I love Twitter. Can’t you just get lost sometimes? Stumbling through Twitter links, I started with Google Folders; found a link to free download on Digital Fluency_Snapshot, looked around that site to Hibernating Students, then Active Learning where the next post was Visual Guide to PBL, a post I’d read before on Edudemic about a deeper look at the PBL process, analyzed into a “Distributed-Project Based Learning” graphic by Yameng Li
Project-based learning engages students — they are actively learning together to analyze information and produce a representation of their ideas — in some project form based on their audience and purpose.
In today’s world, students’ process and product include the tech tools they choose for their need.
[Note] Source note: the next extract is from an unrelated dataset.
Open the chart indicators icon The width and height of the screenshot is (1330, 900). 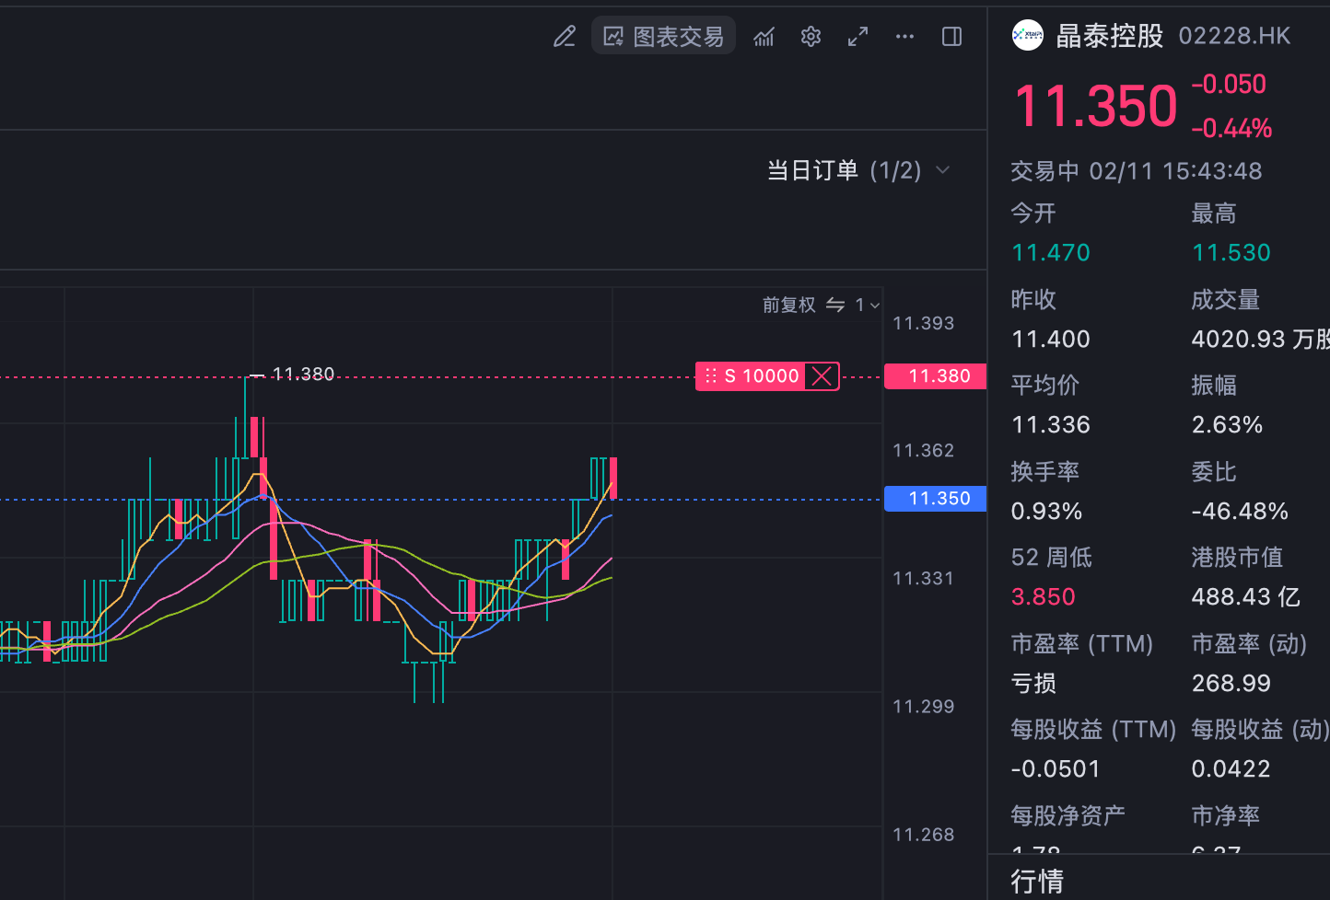tap(764, 37)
They are learning critically thinking, problem-solving, communication, and design as they collaborate towards their goal.
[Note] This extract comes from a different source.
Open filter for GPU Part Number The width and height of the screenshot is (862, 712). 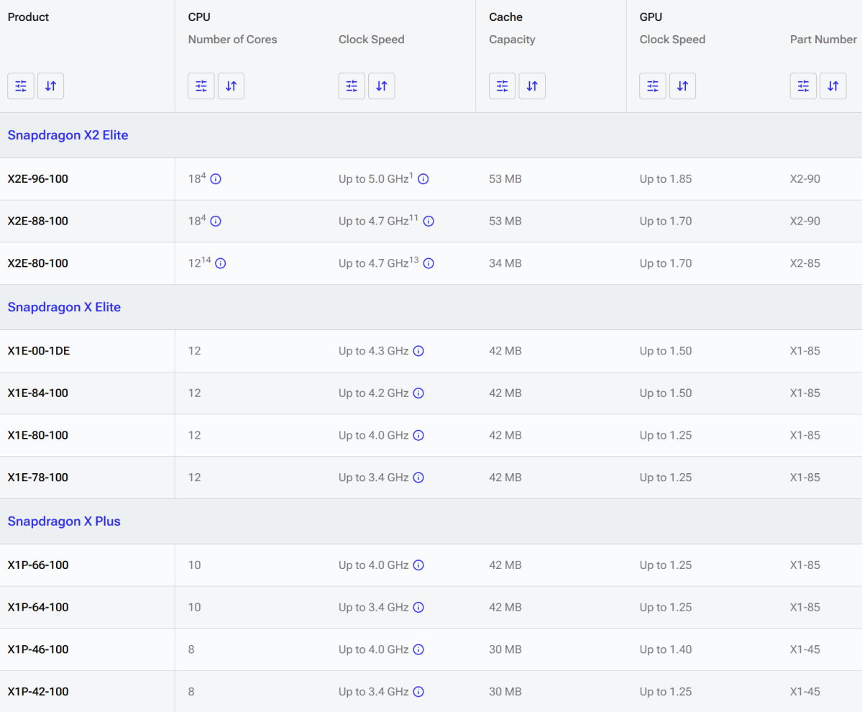click(803, 86)
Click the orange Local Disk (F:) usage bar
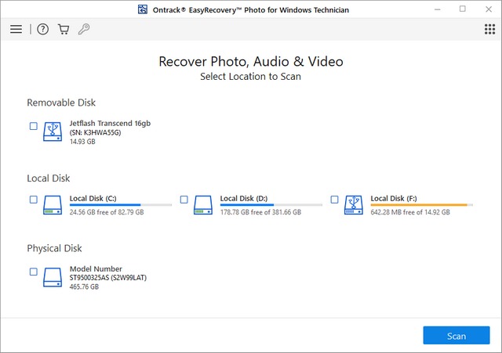 pos(421,205)

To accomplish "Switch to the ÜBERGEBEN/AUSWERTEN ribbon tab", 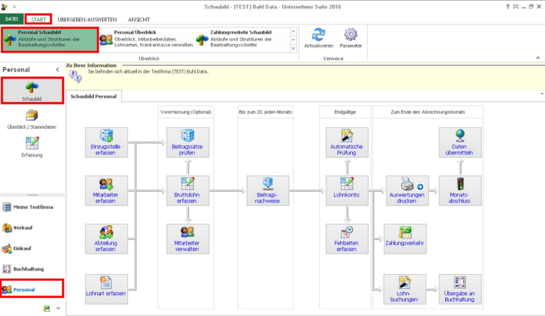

The chart above shows us the basics of the process in the bottom tier: Organizing/Co-ordinating the work, building background knowledge to inspire, and finally, the co-design of the project. But look at the list of possibilities and expectations in each of those categories. Notice how each part of the process involves those skills often not included in “standards,” but are integral to the Common Core State Standards and most technology standards: thinking and collaboration. The finally tier includes tech tools students employ during the process and for their product.
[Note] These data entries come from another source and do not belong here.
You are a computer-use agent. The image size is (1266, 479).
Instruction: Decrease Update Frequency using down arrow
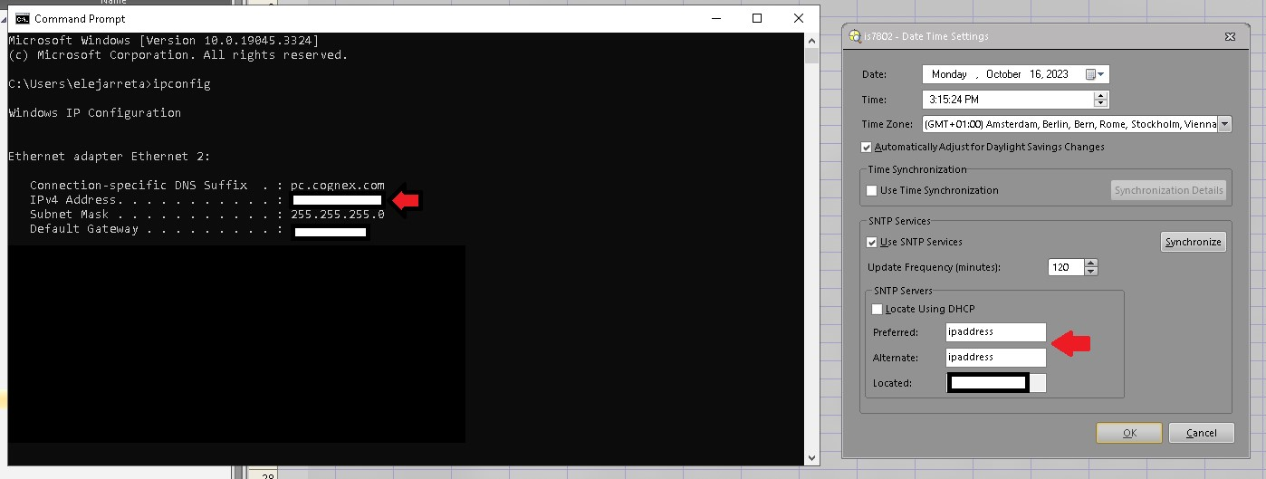click(1090, 272)
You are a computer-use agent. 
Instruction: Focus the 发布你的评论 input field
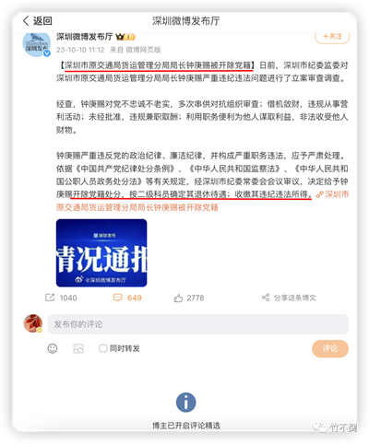tap(197, 324)
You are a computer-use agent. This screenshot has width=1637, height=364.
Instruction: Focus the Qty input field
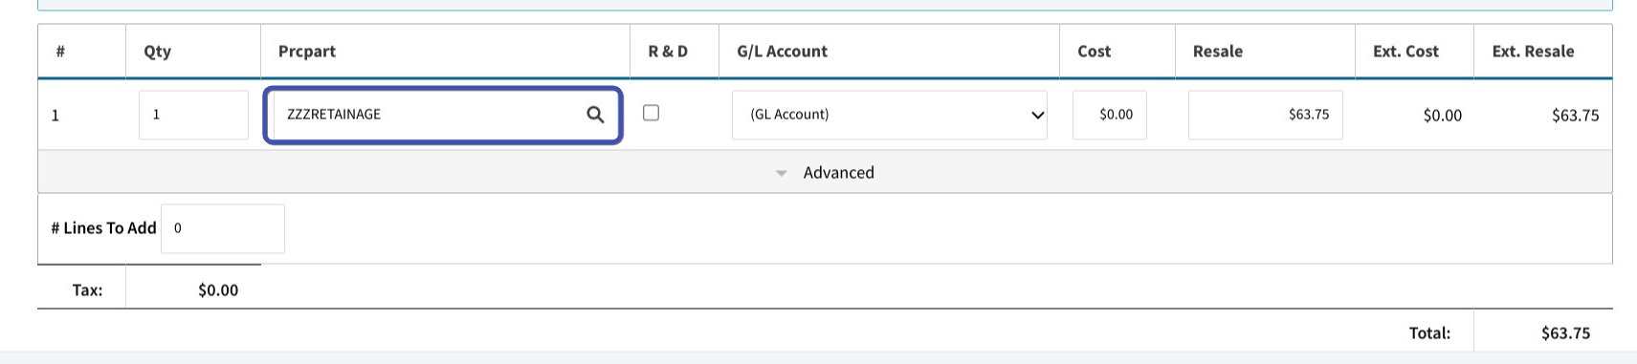193,115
It’s time though to update that tier: Google Hangouts, Google Research, Google Communities, Google Apps, Google Drive, Visual.ly, Easel.ly, Lucid Charts, Lucid Press, Canva, Tackk, BitStrips, Voki — there’s tons of tech apps that have blossomed and will continue too. The point though, is the overall view of the process in one graphic.
I think it’ll help the students and teachers expand their thinking about the PBL process. I’m glad I found it again.